Text block:
########################################

## BT5110 Group Project Data Cleaning

### Create individual JSON objects & Filtering

In [3]:
# Remove commas & square brackets from both json files
# Create json file for location data (type 1,2,3) and static data (type 5)

import json

# Read the content of the first JSON file
with open('ais-processed-log-2019-12.json', 'r') as file1:
    data1 = json.load(file1)

# Read the content of the second JSON file
# with open('ais-processed-log-2021-01.json', 'r') as file2:
#     data2 = json.load(file2)

print("Reading successful")

# Combine the JSON objects
combined_data = data1 #+ data2

# Separate the objects based on the "type" key
output_123 = [obj for obj in combined_data if obj['type'] in [1, 2, 3]]
output_5 = [obj for obj in combined_data if obj['type'] == 5]

print("Seperation successful")

# Write the filtered objects into separate JSON files
with open('ais-processed-data_location_201912.json', 'w') as out_file_123:
    for obj in output_123:
        json.dump(obj, out_file_123)

########################################

Record excerpts:
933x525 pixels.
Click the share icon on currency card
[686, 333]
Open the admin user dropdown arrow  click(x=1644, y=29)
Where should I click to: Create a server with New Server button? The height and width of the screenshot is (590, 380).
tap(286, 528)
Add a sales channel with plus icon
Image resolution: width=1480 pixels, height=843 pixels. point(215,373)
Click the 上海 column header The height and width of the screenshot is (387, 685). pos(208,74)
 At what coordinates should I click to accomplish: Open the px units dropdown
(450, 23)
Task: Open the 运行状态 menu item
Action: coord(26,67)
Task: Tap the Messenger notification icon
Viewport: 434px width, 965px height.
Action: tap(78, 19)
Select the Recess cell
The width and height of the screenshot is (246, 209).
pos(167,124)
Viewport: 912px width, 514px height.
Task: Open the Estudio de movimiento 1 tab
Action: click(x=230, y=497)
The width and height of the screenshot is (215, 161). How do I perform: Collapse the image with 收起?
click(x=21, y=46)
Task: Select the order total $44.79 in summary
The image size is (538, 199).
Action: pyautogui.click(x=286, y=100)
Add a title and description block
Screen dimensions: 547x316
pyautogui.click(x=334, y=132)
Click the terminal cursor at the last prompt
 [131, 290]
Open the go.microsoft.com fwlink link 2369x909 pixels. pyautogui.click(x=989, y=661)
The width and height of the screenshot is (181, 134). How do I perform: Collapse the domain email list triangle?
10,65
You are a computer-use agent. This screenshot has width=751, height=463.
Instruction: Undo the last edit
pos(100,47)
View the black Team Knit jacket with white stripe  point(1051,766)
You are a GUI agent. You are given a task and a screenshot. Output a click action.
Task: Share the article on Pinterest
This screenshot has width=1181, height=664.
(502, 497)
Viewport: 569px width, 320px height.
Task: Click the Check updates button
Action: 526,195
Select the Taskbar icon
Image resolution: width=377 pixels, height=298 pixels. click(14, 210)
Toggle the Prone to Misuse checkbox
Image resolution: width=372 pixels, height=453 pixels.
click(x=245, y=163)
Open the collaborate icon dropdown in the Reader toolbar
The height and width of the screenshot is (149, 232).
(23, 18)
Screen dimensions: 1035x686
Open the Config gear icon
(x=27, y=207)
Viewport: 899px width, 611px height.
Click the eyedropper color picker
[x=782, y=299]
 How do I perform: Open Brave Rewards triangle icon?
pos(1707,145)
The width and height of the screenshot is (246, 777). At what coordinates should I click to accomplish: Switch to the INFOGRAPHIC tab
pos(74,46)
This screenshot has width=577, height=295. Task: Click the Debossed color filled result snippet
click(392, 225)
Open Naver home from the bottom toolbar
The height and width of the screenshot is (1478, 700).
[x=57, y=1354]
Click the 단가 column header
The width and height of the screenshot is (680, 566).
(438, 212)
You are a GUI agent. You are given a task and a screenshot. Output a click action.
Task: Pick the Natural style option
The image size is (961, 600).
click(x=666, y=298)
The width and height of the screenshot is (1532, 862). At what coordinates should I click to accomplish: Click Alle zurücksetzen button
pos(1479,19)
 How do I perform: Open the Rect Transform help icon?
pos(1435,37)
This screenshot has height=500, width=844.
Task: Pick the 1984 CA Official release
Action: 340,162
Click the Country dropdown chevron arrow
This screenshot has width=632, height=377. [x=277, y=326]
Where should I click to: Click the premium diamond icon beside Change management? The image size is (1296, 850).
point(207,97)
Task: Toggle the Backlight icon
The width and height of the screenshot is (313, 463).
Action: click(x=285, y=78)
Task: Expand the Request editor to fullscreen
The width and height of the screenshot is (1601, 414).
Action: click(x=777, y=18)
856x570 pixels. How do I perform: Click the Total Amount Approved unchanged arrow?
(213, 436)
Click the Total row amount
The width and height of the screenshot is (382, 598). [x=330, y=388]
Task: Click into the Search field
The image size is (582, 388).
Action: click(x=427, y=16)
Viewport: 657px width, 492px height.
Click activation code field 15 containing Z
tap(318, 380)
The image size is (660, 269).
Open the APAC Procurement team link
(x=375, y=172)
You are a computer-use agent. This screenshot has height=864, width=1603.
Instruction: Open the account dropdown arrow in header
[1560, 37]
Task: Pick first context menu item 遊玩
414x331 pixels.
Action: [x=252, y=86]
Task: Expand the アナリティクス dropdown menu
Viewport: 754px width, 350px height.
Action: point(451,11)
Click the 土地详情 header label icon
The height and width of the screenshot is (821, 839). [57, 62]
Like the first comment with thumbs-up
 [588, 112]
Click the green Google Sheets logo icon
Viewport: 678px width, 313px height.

########################################

To do:
1 > In the AIS data-cleaning notebook, answer these:
(a) Which file is opened and loaded as the first JSON file?
(b) Which "type" values put an object into output_123?
(c) What file are the objects from output_123 written to?
2 > Pick up the AIS data-cleaning notebook after its last line of code and carry it forward.

Responses for each task:
1 >
(a) ais-processed-log-2019-12.json
(b) 1, 2 and 3
(c) ais-processed-data_location_201912.json

2 >
        out_file_123.write('\n')  # Separate objects by newlines

with open('ais-processed-data_static_201912.json', 'w') as out_file_5:
    for obj in output_5:
        json.dump(obj, out_file_5)
        out_file_5.write('\n')  # Separate objects by newlines

print("Writing successful")

Reading successful
Seperation successful
Writing successful


### Importing JSON files into PostgreSQL:

Use psql: 
``\copy shipstatic FROM 'C:\Users\Adison\Downloads\BT5110 AIS Data\ais-processed-data_location.json'``

![image.png](attachment:bae6e985-e592-41c7-a45d-dba63911ac3d.png)

![image.png](attachment:dcec2c27-d276-4a25-96fd-ce2ee328cc10.png)

![image.png](attachment:f75880f0-adb9-4f39-b34d-1d1805be9403.png)

Thought: do we create the fact table such that there is a JSON object in each row, or try to create a "usual" SQL table with distinct columns?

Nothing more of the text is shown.